**Input material**:
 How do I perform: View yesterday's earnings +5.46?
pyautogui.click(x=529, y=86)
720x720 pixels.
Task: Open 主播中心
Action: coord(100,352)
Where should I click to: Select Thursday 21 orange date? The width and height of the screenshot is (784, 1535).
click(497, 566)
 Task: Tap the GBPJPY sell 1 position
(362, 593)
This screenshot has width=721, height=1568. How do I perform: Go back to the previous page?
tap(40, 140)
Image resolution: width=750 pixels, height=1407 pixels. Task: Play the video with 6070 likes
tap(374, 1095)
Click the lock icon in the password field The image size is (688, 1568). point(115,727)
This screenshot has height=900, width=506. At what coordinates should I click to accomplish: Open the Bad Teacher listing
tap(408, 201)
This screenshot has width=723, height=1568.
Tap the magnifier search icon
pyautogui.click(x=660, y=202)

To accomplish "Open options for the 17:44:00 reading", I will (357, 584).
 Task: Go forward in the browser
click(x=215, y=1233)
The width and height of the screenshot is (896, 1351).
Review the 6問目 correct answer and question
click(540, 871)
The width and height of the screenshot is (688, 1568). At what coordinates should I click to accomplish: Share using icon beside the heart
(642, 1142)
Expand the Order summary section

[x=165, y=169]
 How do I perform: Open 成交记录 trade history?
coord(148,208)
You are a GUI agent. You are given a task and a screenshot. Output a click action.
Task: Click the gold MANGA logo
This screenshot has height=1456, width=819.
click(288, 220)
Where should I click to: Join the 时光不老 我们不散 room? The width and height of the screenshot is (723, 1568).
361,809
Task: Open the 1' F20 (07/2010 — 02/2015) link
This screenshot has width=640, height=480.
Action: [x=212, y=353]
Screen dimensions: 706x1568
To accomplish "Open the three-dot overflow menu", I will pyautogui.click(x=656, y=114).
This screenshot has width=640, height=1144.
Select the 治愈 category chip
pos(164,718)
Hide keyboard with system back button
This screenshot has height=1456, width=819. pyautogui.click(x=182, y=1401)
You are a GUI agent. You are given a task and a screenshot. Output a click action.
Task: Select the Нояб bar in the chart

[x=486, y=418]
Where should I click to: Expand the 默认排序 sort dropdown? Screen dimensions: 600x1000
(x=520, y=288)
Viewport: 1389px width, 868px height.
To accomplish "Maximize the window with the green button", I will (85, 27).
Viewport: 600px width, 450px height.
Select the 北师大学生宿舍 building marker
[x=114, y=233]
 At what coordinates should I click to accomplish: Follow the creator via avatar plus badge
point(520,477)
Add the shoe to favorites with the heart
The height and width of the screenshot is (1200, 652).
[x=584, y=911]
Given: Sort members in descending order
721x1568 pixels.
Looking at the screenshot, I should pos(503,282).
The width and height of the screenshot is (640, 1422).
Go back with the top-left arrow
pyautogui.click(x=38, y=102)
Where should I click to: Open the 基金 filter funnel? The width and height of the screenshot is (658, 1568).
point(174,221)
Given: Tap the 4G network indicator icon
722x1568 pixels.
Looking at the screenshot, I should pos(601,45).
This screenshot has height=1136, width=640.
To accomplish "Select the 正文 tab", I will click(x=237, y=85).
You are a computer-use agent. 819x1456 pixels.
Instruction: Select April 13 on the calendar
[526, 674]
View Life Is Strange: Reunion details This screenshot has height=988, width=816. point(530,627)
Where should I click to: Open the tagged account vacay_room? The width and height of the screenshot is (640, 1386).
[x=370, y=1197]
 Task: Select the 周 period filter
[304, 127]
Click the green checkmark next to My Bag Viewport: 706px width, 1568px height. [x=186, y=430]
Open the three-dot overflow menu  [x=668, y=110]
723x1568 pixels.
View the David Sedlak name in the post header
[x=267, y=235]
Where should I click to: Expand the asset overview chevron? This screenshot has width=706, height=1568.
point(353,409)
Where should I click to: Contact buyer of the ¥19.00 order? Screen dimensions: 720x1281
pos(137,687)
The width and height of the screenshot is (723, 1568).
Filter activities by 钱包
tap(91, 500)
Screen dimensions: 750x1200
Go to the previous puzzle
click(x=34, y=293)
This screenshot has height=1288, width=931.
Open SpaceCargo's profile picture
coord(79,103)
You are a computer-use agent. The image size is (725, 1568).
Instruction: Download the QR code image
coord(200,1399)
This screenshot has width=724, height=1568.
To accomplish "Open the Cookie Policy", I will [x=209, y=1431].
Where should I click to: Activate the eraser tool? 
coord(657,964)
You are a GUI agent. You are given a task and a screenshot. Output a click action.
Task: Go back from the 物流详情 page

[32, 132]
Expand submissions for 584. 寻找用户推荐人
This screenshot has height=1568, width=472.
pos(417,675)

**Work to complete**: Pick out every line in the records above that contains the string "Where" and copy each one. Case matters.

**Answer below**:
Where should I click to: Select Thursday 21 orange date? The width and height of the screenshot is (784, 1535).
Where should I click to: Join the 时光不老 我们不散 room? The width and height of the screenshot is (723, 1568).
Where should I click to: Expand the 默认排序 sort dropdown? Screen dimensions: 600x1000
Where should I click to: Open the 基金 filter funnel? The width and height of the screenshot is (658, 1568).
Where should I click to: Open the tagged account vacay_room? The width and height of the screenshot is (640, 1386).
Where should I click to: Expand the asset overview chevron? This screenshot has width=706, height=1568.
Where should I click to: Contact buyer of the ¥19.00 order? Screen dimensions: 720x1281
Where should I click to: Activate the eraser tool? 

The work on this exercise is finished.